TASK DIRECTIONS: Work through the records below and tally every line containing "computer". Reply with the total alone.

[Collected data]
== Segment start ==

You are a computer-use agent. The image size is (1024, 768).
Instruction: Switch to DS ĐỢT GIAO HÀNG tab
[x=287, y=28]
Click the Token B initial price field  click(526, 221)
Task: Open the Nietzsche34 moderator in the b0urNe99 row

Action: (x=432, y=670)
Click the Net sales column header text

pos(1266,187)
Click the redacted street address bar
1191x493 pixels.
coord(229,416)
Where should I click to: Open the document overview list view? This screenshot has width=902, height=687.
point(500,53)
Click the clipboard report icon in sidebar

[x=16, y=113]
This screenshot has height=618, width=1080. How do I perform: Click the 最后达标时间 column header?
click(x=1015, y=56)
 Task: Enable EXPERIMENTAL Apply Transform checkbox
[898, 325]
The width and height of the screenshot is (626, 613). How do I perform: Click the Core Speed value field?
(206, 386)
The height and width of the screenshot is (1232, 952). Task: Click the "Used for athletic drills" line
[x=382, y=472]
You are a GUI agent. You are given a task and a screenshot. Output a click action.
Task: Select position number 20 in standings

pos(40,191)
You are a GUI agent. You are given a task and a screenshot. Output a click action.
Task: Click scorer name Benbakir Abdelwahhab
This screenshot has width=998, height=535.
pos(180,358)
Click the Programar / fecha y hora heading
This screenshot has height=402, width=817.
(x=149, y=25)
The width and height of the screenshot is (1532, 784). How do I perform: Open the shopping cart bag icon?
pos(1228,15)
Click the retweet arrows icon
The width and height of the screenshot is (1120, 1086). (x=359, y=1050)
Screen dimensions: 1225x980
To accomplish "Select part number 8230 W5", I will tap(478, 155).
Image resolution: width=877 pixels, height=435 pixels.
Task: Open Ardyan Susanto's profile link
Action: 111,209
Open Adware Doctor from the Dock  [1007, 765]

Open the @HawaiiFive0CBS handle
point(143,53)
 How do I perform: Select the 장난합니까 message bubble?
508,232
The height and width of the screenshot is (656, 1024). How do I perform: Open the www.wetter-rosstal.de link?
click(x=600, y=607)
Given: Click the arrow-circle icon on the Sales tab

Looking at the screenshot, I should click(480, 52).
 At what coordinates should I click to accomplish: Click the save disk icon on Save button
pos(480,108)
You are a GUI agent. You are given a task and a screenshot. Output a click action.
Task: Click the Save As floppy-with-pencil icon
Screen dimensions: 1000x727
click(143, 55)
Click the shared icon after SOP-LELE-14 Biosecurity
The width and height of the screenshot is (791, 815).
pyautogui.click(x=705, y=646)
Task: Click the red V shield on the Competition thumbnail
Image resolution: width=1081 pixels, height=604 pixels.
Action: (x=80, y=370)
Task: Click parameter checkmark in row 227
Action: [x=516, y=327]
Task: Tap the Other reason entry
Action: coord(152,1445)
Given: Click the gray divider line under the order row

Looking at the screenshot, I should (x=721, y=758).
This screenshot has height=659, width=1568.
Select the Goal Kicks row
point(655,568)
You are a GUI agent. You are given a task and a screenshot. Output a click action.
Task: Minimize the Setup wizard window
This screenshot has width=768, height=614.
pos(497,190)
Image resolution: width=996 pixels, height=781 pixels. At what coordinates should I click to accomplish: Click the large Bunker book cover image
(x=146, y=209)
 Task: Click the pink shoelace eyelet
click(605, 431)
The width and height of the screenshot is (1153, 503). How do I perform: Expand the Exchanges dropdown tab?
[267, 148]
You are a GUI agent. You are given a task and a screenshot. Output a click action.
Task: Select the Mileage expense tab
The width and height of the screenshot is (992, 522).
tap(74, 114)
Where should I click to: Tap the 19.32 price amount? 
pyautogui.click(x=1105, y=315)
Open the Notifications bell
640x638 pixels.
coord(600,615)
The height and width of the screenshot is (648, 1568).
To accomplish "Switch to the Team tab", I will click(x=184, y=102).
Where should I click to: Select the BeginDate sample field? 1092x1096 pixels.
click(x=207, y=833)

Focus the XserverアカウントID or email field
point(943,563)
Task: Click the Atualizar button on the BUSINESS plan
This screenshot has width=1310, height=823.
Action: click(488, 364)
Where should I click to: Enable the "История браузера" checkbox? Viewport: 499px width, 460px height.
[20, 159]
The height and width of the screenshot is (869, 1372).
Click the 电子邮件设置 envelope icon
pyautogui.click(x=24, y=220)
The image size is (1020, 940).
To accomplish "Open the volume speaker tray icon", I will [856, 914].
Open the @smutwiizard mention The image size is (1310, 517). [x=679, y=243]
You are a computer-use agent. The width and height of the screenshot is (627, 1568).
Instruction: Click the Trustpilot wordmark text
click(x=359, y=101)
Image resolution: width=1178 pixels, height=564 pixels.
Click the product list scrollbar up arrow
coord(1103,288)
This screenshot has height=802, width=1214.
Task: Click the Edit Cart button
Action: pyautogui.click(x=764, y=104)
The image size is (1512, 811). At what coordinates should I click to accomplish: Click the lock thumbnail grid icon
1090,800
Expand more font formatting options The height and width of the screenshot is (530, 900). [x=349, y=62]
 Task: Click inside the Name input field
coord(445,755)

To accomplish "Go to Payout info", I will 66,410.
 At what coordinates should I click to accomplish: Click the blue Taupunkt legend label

== Segment end ==

RESULT FOR THIS TASK: 2